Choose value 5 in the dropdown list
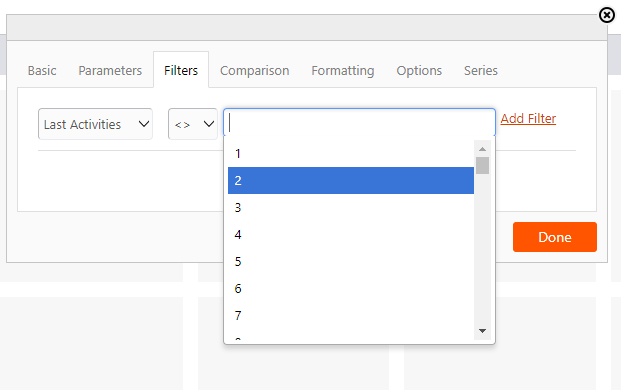The image size is (621, 390). tap(351, 261)
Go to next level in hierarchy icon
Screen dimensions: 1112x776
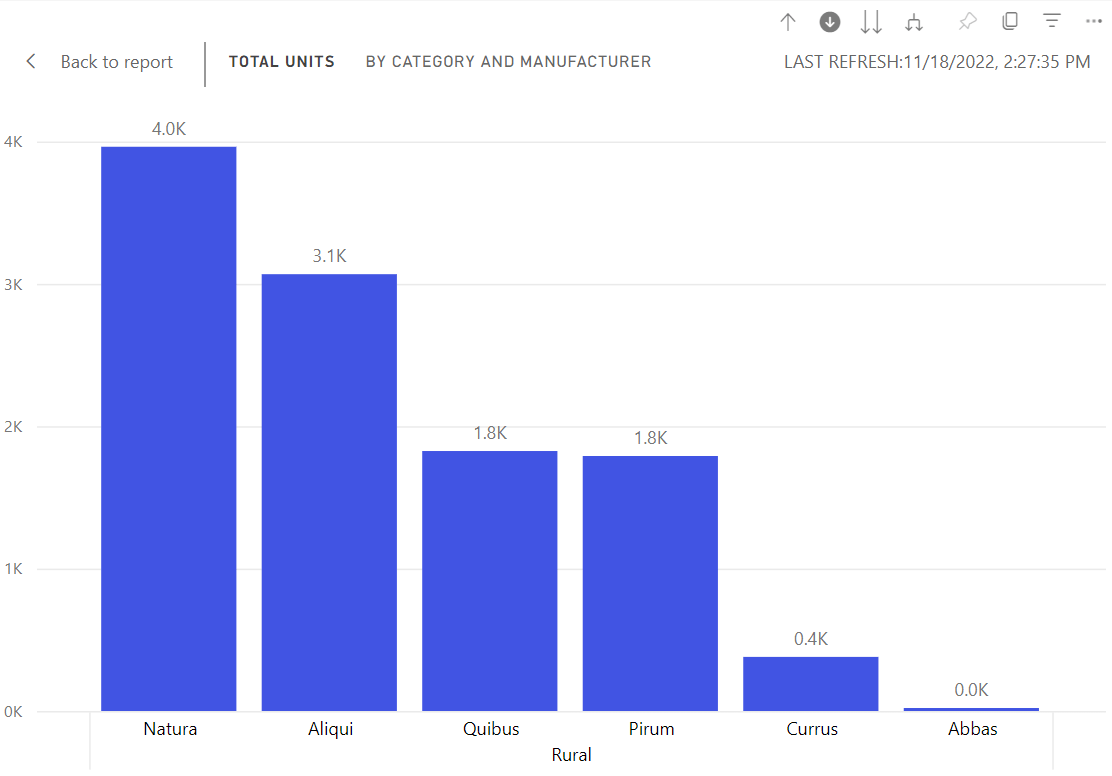(x=871, y=22)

== Description of the task ==
Reproduce the data above line for line, leaving out the pictures.

== In response ==
Choose value 5 in the dropdown list
The image size is (621, 390). tap(351, 261)
Go to next level in hierarchy icon
Screen dimensions: 1112x776
(x=871, y=22)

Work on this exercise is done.